Bombas de Napalm sobre o Vietnam

Bem, não quero deixar o caso brasileiro distante destas questões. Aqui o poder se mantém dentro de um outro prisma. Uma sociedade dividida, que aprofunda o abismo entre povo e representantes do poder . Nossos executivos não respondem às necessidades da população nem do País, nossos legisladores não legislam em função das graves situações nacionais, nossos juristas olham para as leis como emanações advindas de deuses favorecedores de seus semi-deuses. Mergulhamos numa sociedade de extremos e de ações perversas . O povo vem cumprindo sua missão, a de simplesmente referendar ou legitimar o poder. E depois lhe é dito: o povo tem o governo que merece.

Isso me lembra o grande intelectual Alceu de Amoroso Lima ( que usava o cognome Tristão de Athayde ) quando escrevia no “Jornal do Brasil”, nos idos da ditadura, sobre o estado monárquico da democracia brasileira, denunciando as ações perversas do poder.

E volto a reafirmar que a Psicanálise tem um papel revelador na socidedade. Essa história de que o psicanalista está distante do social é uma balela. Afinal, ele vive numa sociedade e sua presença junto a seu analisando já constitui em si uma interferência também social ( ele se veste, se comporta de uma determinada maneira, usa certo aparato vocabular, enfim, representa, algum segmento social )

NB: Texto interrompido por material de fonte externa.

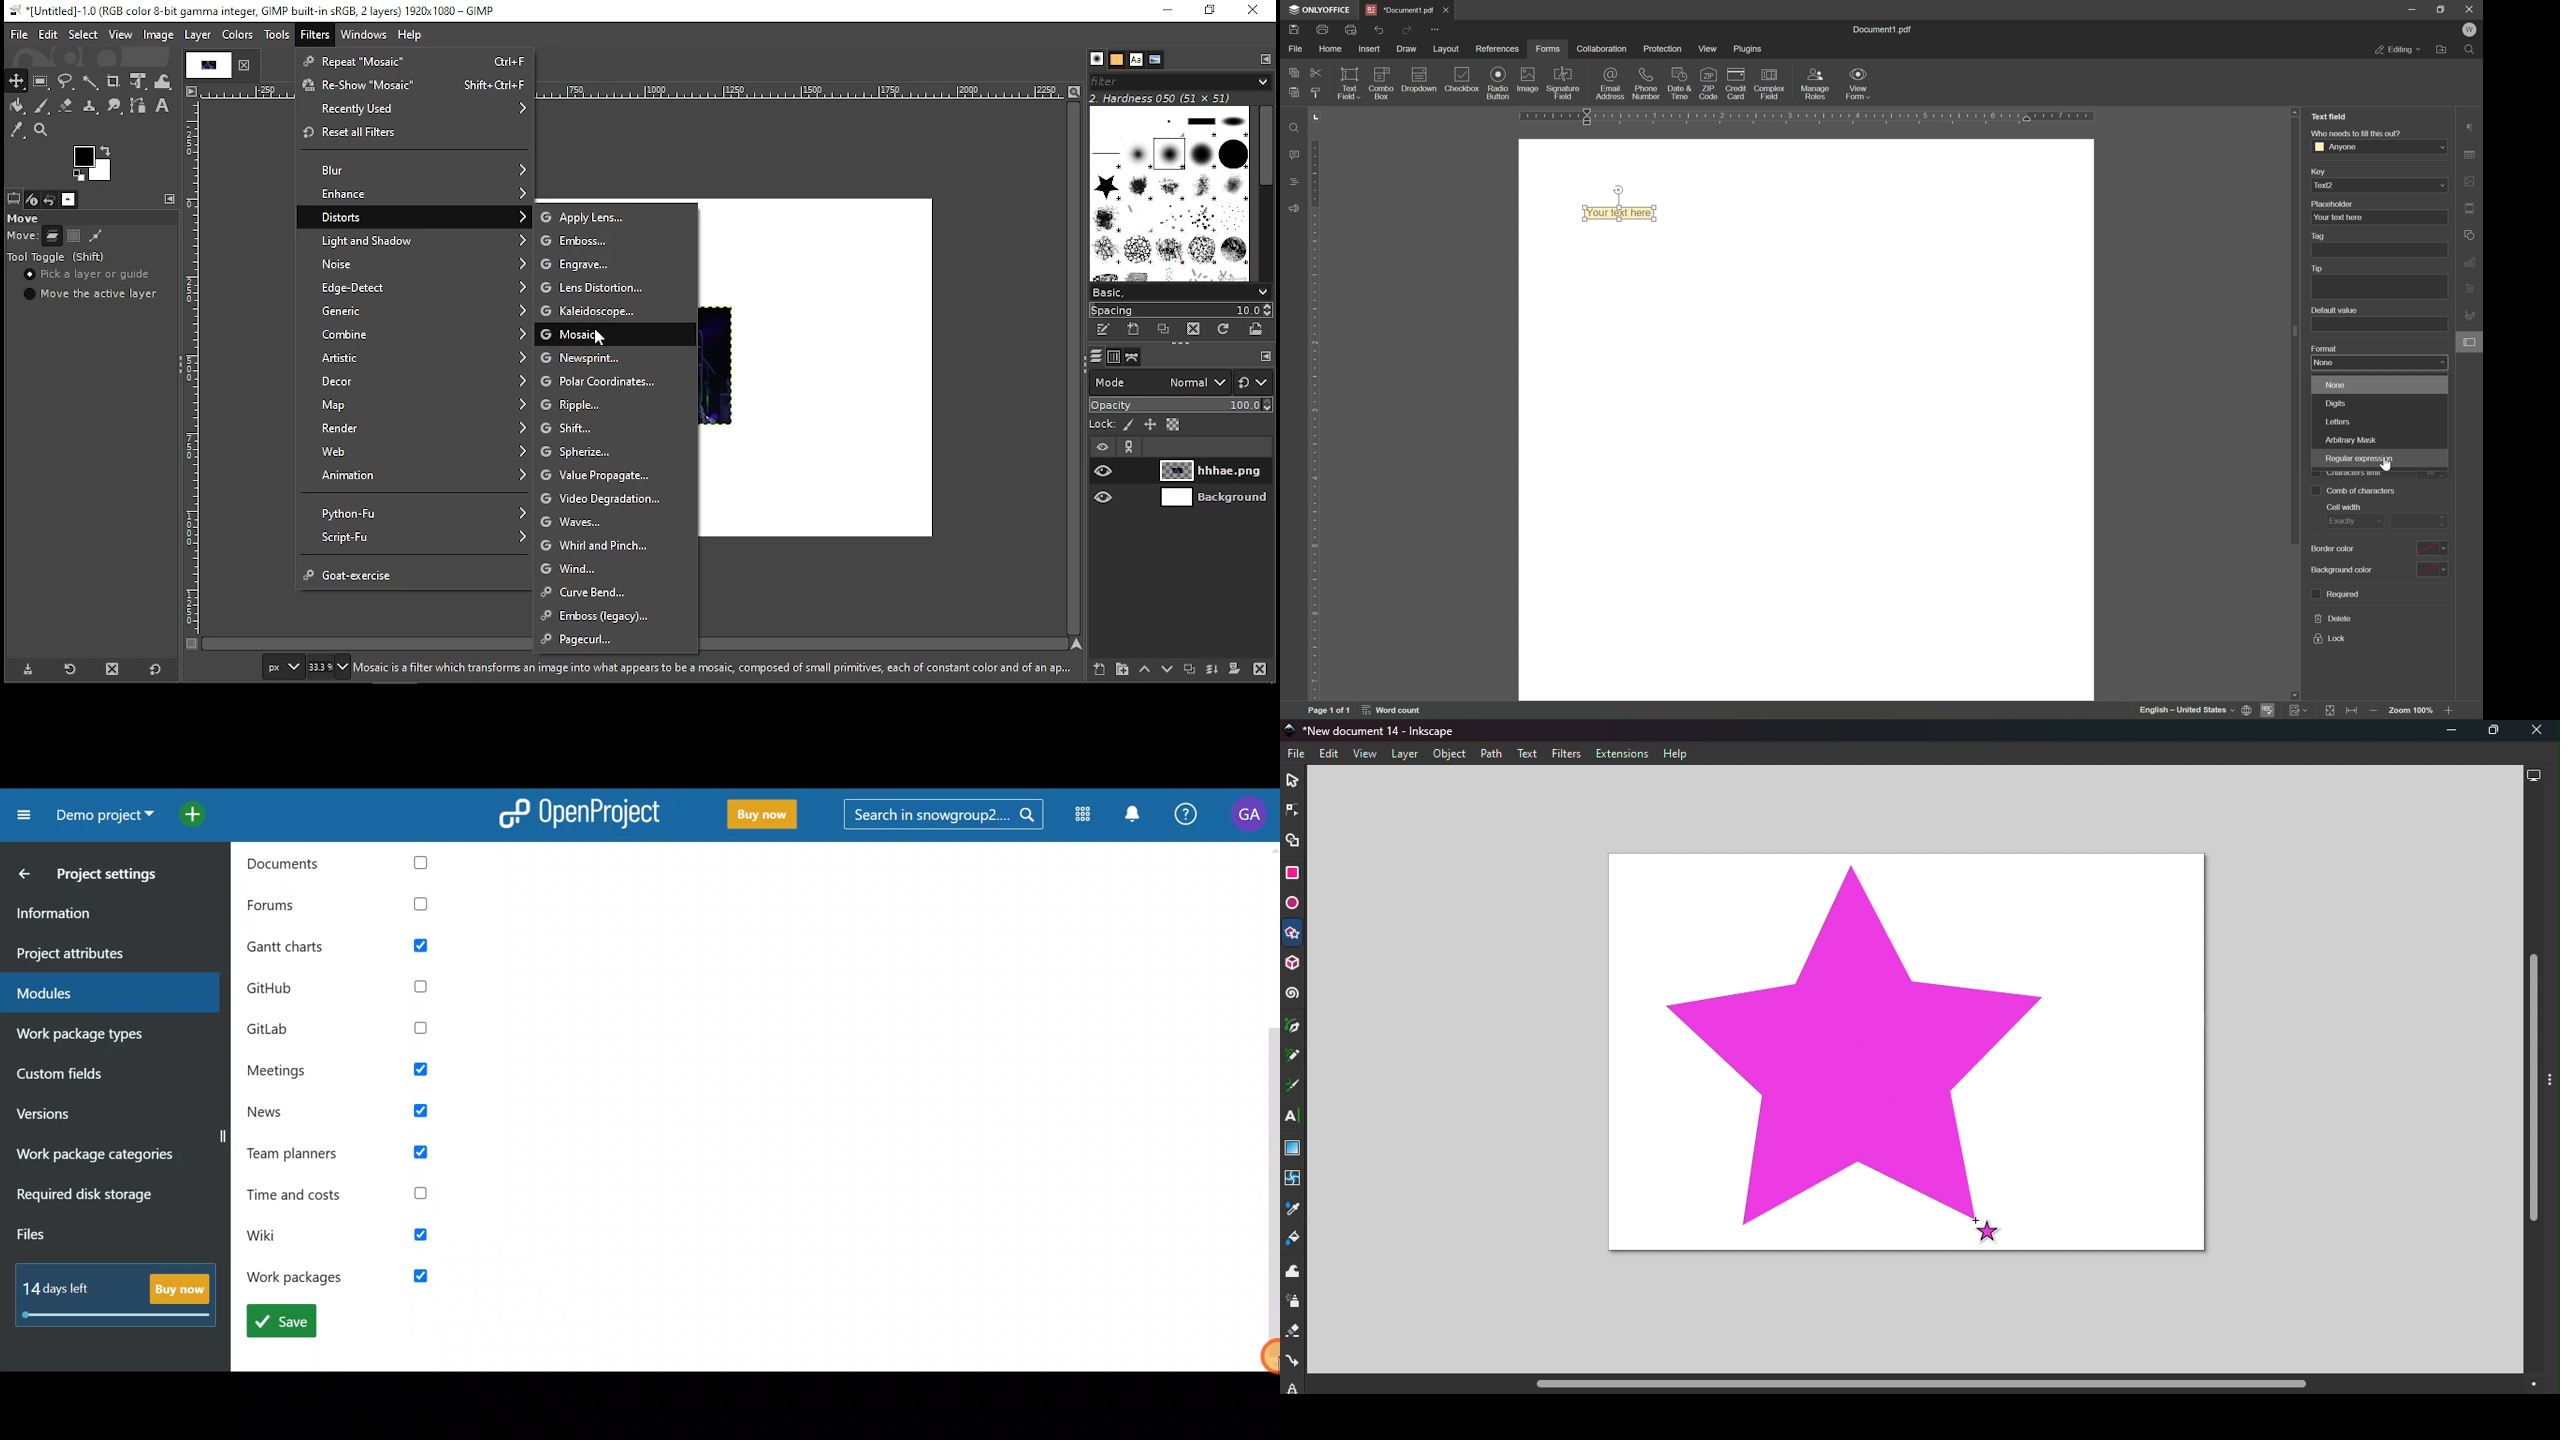 This screenshot has height=1456, width=2576. What do you see at coordinates (1603, 49) in the screenshot?
I see `collaboration` at bounding box center [1603, 49].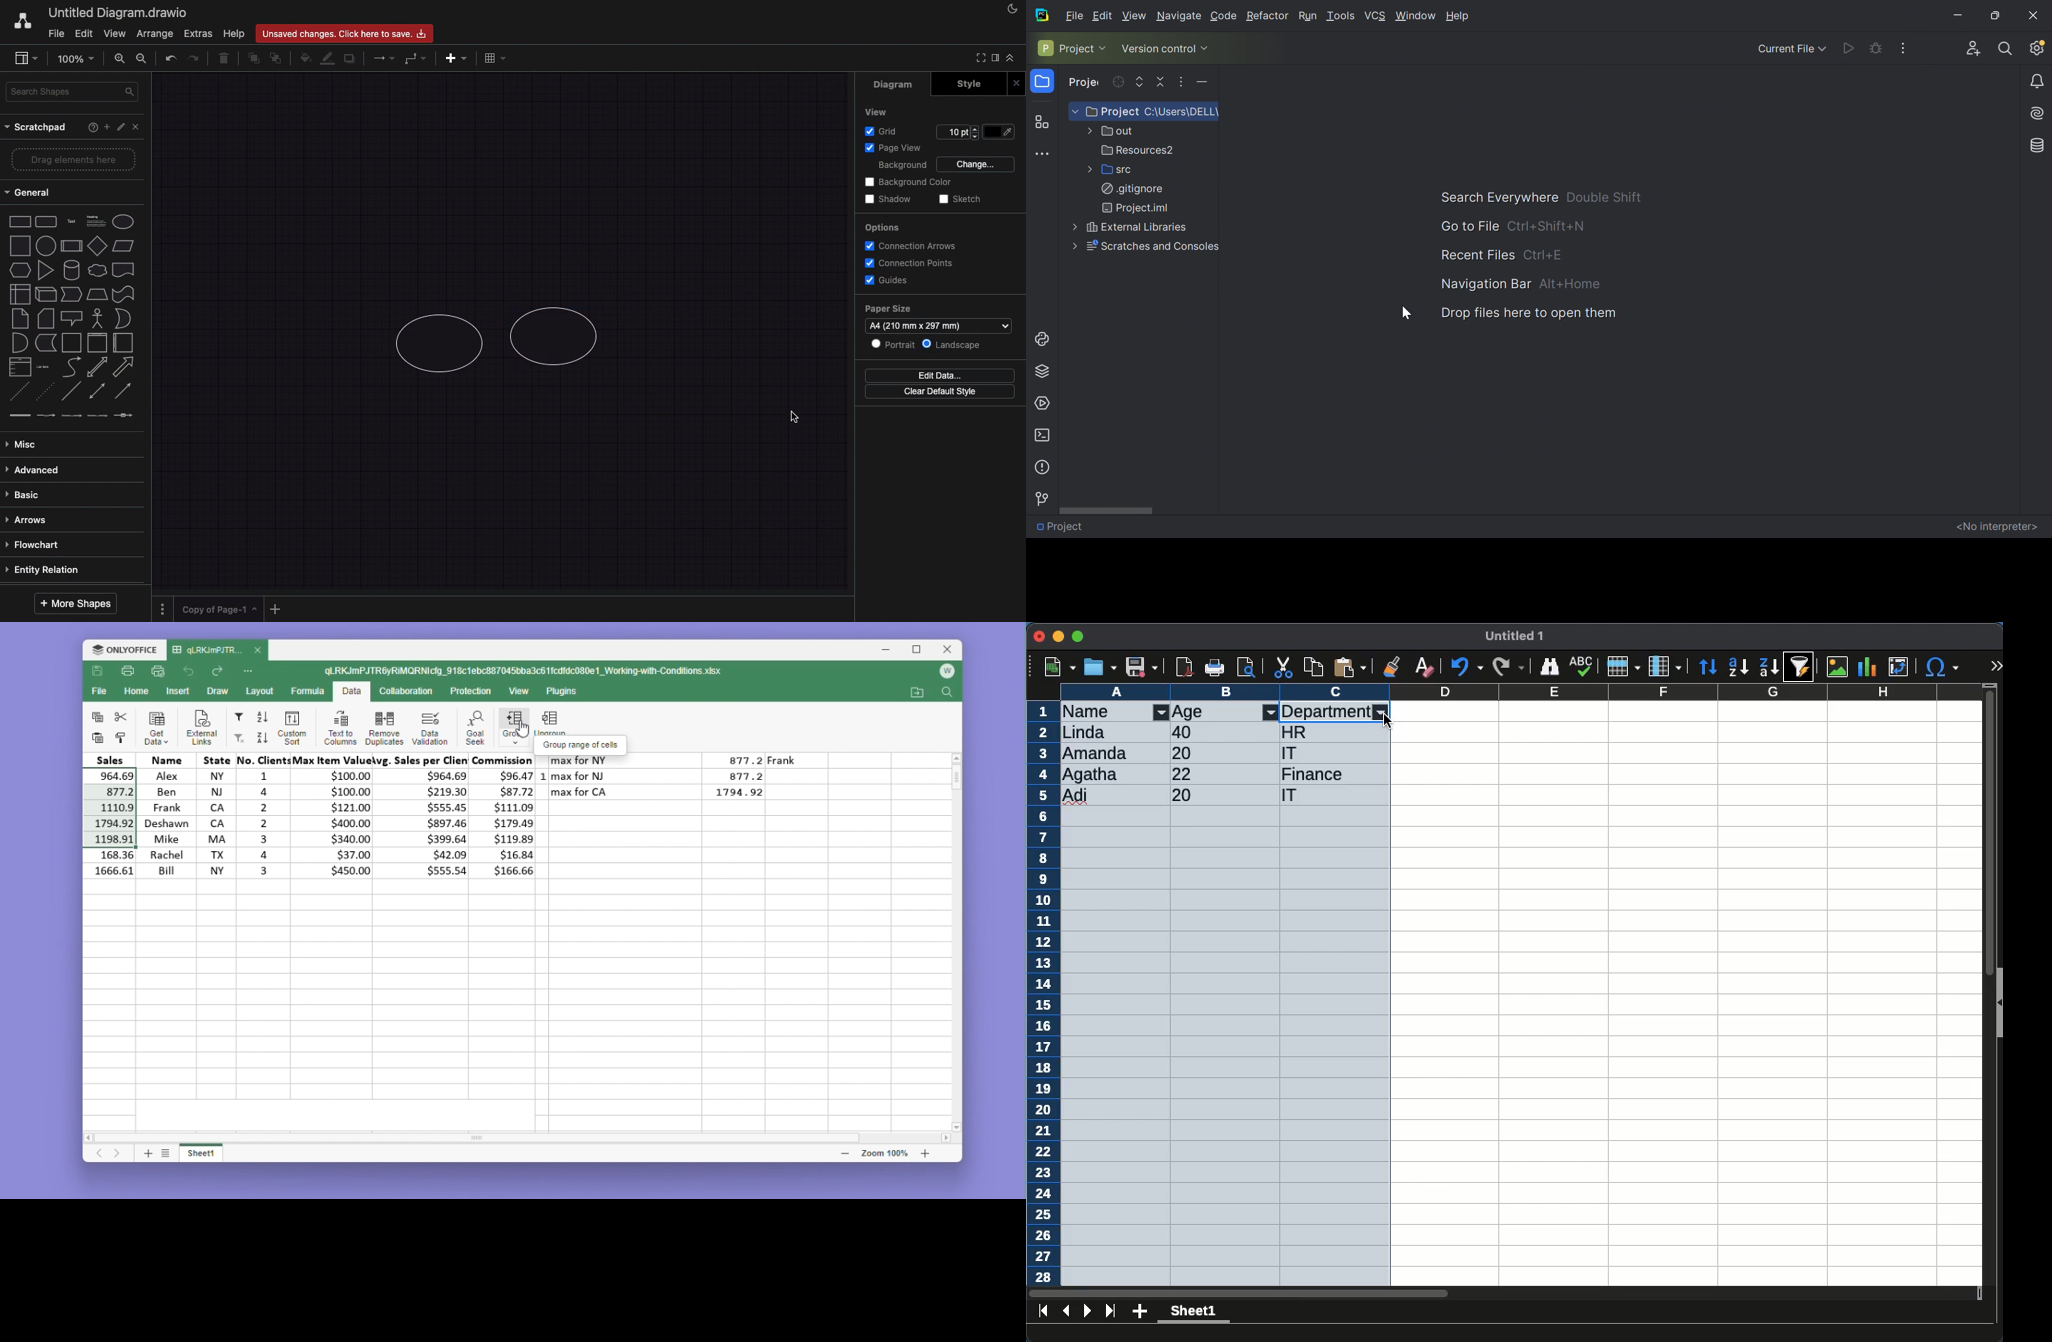  Describe the element at coordinates (998, 133) in the screenshot. I see `fill color` at that location.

Podemos apontar o ato não jurídico, uma vez que os tribunais se referem à Lei como algo que assume valor extra-humano. Costumam dizer, que têm de corresponder à Lei, pois afinal está na Lei. Ora, pois que reformulem a Lei, que torne o conjunto das leis uma expressão verdadeira da sociedade. Entretanto, um ato fica mascarado em tais atitudes, o ato perverso, aquele que ao se utilizar do poder da lei, torna a lei um contra-ato do exercício da punidade.

Acabamos de presenciar a operação Furacão, denominada “Hurricane”. Alusão sugestiva ao termo inglês. Num primeiro ato a devassa, manchetes e matérias recheadas de fotos bastante ilustrativas de atos corruptos, atos de contravenção. Não se podia deixar de ver nas fotos a fisionomia de alguns dos presos, diga-se, de contraventores, num ar de tranqüilidade, de sorriso, com suas maletas executivas na mão, como quem se dirige a um spa, a um hotel de alta categoria.

Segundo ato – uma “canetada” judicial confere uma distinção perante o estado de dignidade de algum desses senhores. Nem todo são iguais perante a lei.

Fica a pergunta do que ocorre com uma sociedade que convive com uma legalidade tão fluida, que coloca bicheiros, contraventores ao nível de personalidades sociais, de colunáveis e, ao mesmo tempo, perverte essa ordem, tornando-os presos pela imposição da lei.

Ficou claro nesse acontecimento a condição confusa da lei. Desembargador, promotor, advogados, enfim, responsáveis pela manutenção da ordem jurídica, todos fazendo parte de um mesmo bolo juntamente com a contravenção. A Lei mostrou sua cara.

E aí se mostra a impositiva necessidade dos excessos legislativos, das construções jurídicas que vão tecendo uma rede de proteção à abertura para a claridade, através de verdades que se fazem na conveniência dos fatos.

Atos perversos que se sucedem, tornando a sociedade cada vez mais seccionada, descrente, alijada das decisões e passando a viver maniacamente nas sobras do pouco que resta. Assim é que se a sociedade não tiver a percepção do engodo, ela pode voltar-se contra si mesma e ter no seu vizinho, no companheiro, no amigo, os culpados de lutas que estão ocupando o lugar de iras que deveriam estar sendo dirigidas aos cruéis deuses impiedosos .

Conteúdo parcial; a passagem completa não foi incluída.